Data taken from a collection:
>>>
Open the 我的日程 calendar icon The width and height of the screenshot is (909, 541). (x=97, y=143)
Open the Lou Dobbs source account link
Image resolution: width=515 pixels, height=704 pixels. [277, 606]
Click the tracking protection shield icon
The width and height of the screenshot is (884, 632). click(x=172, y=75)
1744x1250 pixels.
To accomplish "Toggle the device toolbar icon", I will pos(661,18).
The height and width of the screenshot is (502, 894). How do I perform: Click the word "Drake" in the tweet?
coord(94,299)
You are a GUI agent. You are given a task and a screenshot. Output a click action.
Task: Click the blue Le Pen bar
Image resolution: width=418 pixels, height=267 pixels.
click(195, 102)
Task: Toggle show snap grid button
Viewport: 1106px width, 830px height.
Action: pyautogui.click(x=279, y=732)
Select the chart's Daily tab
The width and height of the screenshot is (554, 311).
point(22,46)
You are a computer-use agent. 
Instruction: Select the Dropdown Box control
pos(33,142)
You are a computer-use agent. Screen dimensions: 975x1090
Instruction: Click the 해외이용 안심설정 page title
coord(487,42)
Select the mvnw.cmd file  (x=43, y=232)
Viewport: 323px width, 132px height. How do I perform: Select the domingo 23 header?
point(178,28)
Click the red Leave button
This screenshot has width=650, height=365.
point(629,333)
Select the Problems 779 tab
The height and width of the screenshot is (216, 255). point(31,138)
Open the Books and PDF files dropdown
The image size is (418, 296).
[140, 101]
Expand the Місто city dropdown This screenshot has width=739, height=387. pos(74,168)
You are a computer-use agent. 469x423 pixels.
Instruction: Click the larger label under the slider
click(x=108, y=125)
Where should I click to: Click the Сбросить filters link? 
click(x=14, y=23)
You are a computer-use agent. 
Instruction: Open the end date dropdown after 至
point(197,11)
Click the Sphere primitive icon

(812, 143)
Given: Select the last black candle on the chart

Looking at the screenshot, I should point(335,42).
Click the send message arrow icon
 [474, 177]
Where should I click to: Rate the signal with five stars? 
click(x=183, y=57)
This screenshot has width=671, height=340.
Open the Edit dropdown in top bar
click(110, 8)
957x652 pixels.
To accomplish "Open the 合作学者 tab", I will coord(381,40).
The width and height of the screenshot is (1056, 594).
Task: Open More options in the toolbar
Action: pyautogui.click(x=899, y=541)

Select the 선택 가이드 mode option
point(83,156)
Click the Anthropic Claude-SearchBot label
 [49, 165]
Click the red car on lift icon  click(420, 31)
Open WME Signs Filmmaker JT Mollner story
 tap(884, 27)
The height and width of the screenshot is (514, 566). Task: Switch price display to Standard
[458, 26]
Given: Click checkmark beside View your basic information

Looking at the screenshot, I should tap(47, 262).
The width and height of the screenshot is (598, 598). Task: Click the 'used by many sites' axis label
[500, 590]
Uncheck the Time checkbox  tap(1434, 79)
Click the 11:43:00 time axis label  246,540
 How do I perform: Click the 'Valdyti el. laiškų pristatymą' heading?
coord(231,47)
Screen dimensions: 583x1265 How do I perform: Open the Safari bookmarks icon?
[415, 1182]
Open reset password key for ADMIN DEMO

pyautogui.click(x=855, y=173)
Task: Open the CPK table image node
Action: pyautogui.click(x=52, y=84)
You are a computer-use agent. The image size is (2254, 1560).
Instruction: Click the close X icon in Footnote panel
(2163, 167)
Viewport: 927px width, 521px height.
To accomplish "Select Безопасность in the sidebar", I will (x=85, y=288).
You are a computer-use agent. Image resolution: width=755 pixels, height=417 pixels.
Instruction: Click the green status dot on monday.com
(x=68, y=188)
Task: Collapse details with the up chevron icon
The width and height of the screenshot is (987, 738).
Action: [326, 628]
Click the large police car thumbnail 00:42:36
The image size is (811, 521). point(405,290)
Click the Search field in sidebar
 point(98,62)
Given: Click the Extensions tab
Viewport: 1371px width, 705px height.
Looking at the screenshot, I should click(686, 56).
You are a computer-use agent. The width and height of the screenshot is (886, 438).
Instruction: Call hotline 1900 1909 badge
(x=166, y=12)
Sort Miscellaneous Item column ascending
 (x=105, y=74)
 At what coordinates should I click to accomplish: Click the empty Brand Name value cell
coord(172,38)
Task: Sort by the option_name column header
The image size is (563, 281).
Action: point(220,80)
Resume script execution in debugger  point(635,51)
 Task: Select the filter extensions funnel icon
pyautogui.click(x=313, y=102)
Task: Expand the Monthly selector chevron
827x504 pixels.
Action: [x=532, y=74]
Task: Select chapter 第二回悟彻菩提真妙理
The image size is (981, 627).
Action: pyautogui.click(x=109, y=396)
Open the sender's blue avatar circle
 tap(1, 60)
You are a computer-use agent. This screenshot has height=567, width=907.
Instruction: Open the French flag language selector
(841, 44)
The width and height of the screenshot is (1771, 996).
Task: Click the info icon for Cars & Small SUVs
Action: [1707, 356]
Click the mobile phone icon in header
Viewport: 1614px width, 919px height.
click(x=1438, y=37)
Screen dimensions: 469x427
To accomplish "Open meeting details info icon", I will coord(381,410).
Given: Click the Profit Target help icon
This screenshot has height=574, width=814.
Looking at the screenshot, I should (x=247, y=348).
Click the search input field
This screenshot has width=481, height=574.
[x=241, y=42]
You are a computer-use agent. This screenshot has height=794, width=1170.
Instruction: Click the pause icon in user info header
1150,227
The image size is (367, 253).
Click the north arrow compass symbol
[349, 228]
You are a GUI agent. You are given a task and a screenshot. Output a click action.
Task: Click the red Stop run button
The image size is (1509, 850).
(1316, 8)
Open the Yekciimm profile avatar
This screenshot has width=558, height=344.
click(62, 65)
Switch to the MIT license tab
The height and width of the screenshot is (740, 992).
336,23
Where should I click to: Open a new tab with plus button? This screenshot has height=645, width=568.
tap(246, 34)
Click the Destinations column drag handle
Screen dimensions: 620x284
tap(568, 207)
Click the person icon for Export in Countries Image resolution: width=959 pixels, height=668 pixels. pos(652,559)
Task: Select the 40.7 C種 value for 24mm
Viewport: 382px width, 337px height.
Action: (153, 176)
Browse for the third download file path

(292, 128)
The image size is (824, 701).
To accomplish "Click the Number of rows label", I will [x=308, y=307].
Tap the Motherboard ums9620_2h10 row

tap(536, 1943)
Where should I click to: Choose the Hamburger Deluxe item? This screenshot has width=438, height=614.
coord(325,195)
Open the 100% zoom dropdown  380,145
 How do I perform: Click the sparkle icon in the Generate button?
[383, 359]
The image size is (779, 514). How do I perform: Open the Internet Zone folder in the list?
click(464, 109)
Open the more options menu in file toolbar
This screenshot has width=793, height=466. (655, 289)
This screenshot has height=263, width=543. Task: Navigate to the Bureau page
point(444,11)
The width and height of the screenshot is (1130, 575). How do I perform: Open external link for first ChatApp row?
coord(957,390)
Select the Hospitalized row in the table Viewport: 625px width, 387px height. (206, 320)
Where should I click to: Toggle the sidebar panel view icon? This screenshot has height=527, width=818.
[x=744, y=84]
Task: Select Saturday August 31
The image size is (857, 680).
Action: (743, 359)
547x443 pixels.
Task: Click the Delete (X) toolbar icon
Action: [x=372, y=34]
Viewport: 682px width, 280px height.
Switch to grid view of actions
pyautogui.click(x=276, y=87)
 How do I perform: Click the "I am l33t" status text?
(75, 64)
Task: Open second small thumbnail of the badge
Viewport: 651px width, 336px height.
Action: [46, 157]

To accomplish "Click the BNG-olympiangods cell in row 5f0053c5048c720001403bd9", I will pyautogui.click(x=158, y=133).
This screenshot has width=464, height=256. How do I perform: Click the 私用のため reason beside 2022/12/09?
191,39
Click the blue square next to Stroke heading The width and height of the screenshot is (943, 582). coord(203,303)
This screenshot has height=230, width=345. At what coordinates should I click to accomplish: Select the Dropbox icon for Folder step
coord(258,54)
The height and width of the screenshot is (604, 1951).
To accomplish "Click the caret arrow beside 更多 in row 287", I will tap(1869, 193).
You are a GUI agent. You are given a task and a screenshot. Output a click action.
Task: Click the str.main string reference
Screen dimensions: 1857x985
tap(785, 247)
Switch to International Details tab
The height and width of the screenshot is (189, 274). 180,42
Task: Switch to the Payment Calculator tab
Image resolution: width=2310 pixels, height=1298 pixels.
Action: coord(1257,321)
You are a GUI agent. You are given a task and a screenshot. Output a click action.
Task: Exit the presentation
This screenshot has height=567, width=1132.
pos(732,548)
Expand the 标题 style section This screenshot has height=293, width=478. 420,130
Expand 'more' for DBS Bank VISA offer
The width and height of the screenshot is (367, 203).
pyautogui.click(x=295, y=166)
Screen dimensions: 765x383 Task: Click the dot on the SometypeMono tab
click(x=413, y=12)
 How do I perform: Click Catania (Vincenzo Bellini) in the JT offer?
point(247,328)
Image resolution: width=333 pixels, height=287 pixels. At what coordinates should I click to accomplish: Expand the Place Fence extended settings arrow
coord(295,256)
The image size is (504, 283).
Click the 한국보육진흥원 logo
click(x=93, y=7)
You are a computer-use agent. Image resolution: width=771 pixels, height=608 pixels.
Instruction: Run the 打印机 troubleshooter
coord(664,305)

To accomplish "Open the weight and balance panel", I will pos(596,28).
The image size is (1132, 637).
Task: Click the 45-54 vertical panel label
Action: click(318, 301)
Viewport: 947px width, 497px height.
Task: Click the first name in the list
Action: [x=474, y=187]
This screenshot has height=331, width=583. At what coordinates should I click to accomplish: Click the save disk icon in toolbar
<<<
> GOAL
Rewrite the part of the data that opens with the line containing "Expand the 标题" and runs through the end of the data as a numbered list, omitting any blank lines.

> ANSWER
1. Expand the 标题 style section This screenshot has height=293, width=478. 420,130
2. Expand 'more' for DBS Bank VISA offer
3. The width and height of the screenshot is (367, 203).
4. pyautogui.click(x=295, y=166)
5. Screen dimensions: 765x383 Task: Click the dot on the SometypeMono tab
6. click(x=413, y=12)
7.  How do I perform: Click Catania (Vincenzo Bellini) in the JT offer?
8. point(247,328)
9. Image resolution: width=333 pixels, height=287 pixels. At what coordinates should I click to accomplish: Expand the Place Fence extended settings arrow
10. coord(295,256)
11. The image size is (504, 283).
12. Click the 한국보육진흥원 logo
13. click(x=93, y=7)
14. You are a computer-use agent. Image resolution: width=771 pixels, height=608 pixels.
15. Instruction: Run the 打印机 troubleshooter
16. coord(664,305)
17. To accomplish "Open the weight and balance panel", I will pos(596,28).
18. The image size is (1132, 637).
19. Task: Click the 45-54 vertical panel label
20. Action: click(318, 301)
21. Viewport: 947px width, 497px height.
22. Task: Click the first name in the list
23. Action: [x=474, y=187]
24. This screenshot has height=331, width=583. At what coordinates should I click to accomplish: Click the save disk icon in toolbar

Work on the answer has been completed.